Giroud moved back to winter sports after the American Football boom in Europe subsided in 1997. A chance meeting with Prince Albert, of Monaco - a noted sportsman and veteran of the Winter Olympics - convinced him to try out for the Monaco bob sleigh team. From 1998 to 2002 he switched to the French team as a bob sleigher, the culmination of which was being part of the 2002 France Winter Olympic Squad and their 4-man team entry to the Winter Olympics in Salt Lake City, USA in 2002.

===Sprinting===

That same year, 2002, provided another chance meeting with Namibian sprinter Frankie Fredericks takes Giroud into the world of sprinting. Giroud was marked as running 100 metres in 10.53 seconds.

===Rugby Union===

Through Fredericks, Thibault first helped train the Namibia national rugby union team.

In 2003, Giroud was to meet Andre Markgraaff, the former Springboks coach, who convinced him to give rugby union a try as a player. From Markgraaf he is introduced to Jean-Patrick Mourenon, manager of the South African rugby side Leopards and he joins his side as a Wing. He also starts as a training coach with the Lions (then known as the Cats).

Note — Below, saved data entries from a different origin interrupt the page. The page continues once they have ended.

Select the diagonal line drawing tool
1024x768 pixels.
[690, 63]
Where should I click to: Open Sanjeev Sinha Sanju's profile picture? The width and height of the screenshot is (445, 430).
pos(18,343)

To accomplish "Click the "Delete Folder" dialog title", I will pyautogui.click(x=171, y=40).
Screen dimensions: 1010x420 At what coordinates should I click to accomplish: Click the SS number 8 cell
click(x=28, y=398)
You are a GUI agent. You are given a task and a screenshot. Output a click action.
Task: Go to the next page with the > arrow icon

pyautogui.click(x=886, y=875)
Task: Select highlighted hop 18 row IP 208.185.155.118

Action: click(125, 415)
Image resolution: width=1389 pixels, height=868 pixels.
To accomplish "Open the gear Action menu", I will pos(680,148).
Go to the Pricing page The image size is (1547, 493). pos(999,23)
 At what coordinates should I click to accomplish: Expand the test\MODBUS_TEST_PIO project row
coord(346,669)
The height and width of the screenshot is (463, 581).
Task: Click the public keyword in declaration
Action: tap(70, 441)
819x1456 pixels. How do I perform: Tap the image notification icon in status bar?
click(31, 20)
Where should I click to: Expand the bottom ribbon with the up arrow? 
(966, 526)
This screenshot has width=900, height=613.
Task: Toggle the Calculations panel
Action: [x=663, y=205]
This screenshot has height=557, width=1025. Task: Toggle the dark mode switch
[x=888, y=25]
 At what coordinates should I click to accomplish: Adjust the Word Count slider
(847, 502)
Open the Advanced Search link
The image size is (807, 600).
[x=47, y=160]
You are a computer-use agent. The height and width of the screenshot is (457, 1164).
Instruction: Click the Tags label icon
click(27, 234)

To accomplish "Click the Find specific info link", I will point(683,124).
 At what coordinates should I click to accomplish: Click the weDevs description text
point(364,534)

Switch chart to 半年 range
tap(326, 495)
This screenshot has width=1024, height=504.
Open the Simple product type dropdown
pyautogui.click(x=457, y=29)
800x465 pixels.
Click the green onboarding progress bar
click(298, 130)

His strength and speed were noted by Saracens who signed him both as a wing and as a strength and conditioning coach for season 2003-04. This was to be the end of his playing career and from then onwards he became a full-time coach.

==Coaching career==

He moved back to France to Pau who recruited him as a strength and conditioning coach in 2004.

===Rugby League===

Giroud then moved to rugby league first with Harlequins, now London Broncos, from 2005 - and then onto the Celtic Crusaders in Wales at the start of 2007.

===Rugby Union===

Moving back to rugby union, Thibault signed for Biarritz Olympique. He stayed there for five seasons.

===Consulting and Academic work===

Thibault lectured at the Claude Bernard University of Lyon in France. He taught 'Intervening in the Physical Preparation in collective sports' which is a European Diploma (DUEPP).

In 2014, he started consulting for Addalyst High Performance Sports Services in Cleveland Ohio, USA. He also advises for Journal L'équipe, the French sports newspaper. He then moved to the Sports consultant firm The Athlete Factory as a Senior Strength and Conditioning Coach

In 2015, he was the co-author of the paper: Strategies to maintain body temperature and physical performance in professional rugby union players.

===Glasgow Warriors===

On 15 June 2016 it was announced that Giroud had secured a two-year deal to be a Strength and Conditioning Coach at Glasgow Warriors.

===Toulon===

Giroud left the Warriors in the summer of 2017 to move back to France with Toulon.